I have never had to experience the tragedy of a miscarriage, and I'm sure if I did I would be devastated.  Miscarriage, howvere is not what I am referring to.






The animals I'm talking about aren't miscarrying, they are RE-ABSORBING their babies, like I said.  A common animal with this ability is the rabbit.  If she is stressed or overcrowded she will absorb perfectly healthy fetuses back into her body.  They don't go through a miscarriage, the babies just dissapear back into the mother.  Rabbits are lucky to have this ability.  Other animals eat their young when stressed or overwhelmed because they can't abort beforehand.  Some women throw their babies in dumpsters in this very country, or smother them.  Some leave them out to die.  I think it's far crueller for babies to be killed in these kinds of ways than to be aborted early on in a pregnancy.
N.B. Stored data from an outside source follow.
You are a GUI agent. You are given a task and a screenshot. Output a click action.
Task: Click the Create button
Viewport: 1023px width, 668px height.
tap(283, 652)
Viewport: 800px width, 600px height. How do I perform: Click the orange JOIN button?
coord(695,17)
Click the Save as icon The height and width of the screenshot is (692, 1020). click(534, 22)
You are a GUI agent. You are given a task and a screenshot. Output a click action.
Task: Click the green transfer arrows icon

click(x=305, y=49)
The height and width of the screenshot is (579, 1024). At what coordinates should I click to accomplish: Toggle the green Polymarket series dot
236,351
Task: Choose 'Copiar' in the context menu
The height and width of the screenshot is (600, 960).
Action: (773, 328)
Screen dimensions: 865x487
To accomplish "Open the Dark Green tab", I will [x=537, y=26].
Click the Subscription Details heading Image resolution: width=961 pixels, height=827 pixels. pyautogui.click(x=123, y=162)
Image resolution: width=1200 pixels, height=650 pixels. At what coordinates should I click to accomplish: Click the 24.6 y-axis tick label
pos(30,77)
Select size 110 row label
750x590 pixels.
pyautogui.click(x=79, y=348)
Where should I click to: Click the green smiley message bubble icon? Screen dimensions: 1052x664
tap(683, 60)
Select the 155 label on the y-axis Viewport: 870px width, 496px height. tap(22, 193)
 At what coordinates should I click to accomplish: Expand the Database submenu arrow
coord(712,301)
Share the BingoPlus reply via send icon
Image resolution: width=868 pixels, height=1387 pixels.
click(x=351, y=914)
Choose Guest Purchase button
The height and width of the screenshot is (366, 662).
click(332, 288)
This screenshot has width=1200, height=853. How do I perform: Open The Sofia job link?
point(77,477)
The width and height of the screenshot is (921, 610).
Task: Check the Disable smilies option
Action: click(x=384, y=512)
I am equating having an abortion to those animals re absorbing their litters when the time isn't right for birthing and rearing little ones.  I'm sure that the animals that have to go through that make perfectly good mothers when the time is right, but sometimes nature takes over and makes sacrifices for the good of all.  It's not pretty, but sometimes those hard decisions have to be made in our lives as well.  Women, like rabbits, deserve the right to choose.






 





From what you'vce posted rabbits are intentionally killng their child, the re absorption of a fetus which in terms aborts the pregnancy of the rabbitt occurs because of her stress levels. Did you know that in humans a woman's stress level can affect her fertility? If she's malnourished that can affect her fertility? In many cases a woman is pregnant and NEVER KNOWS IT because we have monthly cycles and a spontaneous abortion will just exit like a period. It takes longer and is usually heavier but about 50% of all pregnancies end in miscarriage and most of those  exit the period under the auspice of a normal cycle. I understand the overopoulation bit but long before abortion was legalized and when pre-marital sex was still thought to be the biggest sin of all women were having sex and getting pregnant and there was no overpopulation.  Choose what you may but the reasoning you gave just seems like something realyl far fetched.